(Your task) An exact reproduction of the lines from the one with "This screenshot has height=652, width=1188." to the end of the data below is required. No other lines may be included.

(Stored data)
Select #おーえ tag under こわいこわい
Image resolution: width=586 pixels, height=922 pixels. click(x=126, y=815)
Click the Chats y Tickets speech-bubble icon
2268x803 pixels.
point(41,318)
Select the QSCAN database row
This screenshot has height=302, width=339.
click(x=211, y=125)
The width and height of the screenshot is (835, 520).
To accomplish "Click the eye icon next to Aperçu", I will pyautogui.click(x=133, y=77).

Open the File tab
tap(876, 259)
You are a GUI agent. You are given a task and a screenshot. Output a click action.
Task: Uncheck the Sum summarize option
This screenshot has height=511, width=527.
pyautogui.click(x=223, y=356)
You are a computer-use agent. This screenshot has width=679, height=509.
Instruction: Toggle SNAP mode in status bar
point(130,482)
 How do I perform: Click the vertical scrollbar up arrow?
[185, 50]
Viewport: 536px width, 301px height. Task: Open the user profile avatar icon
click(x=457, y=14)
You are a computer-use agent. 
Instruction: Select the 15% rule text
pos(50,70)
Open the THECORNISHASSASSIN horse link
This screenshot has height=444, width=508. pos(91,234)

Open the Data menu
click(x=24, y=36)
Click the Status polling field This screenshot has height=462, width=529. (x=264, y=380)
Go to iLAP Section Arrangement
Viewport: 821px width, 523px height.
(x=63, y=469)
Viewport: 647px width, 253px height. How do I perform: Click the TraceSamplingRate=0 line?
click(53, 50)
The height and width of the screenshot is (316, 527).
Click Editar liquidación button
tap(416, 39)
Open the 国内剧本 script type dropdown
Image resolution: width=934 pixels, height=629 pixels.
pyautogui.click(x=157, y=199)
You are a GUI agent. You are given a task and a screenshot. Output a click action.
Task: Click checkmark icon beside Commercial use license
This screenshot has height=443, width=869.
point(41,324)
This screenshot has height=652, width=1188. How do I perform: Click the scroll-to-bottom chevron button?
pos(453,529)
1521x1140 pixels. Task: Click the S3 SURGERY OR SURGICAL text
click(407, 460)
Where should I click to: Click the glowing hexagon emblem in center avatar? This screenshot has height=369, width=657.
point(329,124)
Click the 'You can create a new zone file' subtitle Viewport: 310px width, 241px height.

(Solution to this problem)
This screenshot has height=652, width=1188. How do I perform: Click the scroll-to-bottom chevron button?
pos(453,529)
1521x1140 pixels. Task: Click the S3 SURGERY OR SURGICAL text
click(407, 460)
Where should I click to: Click the glowing hexagon emblem in center avatar? This screenshot has height=369, width=657.
point(329,124)
Click the 'You can create a new zone file' subtitle Viewport: 310px width, 241px height.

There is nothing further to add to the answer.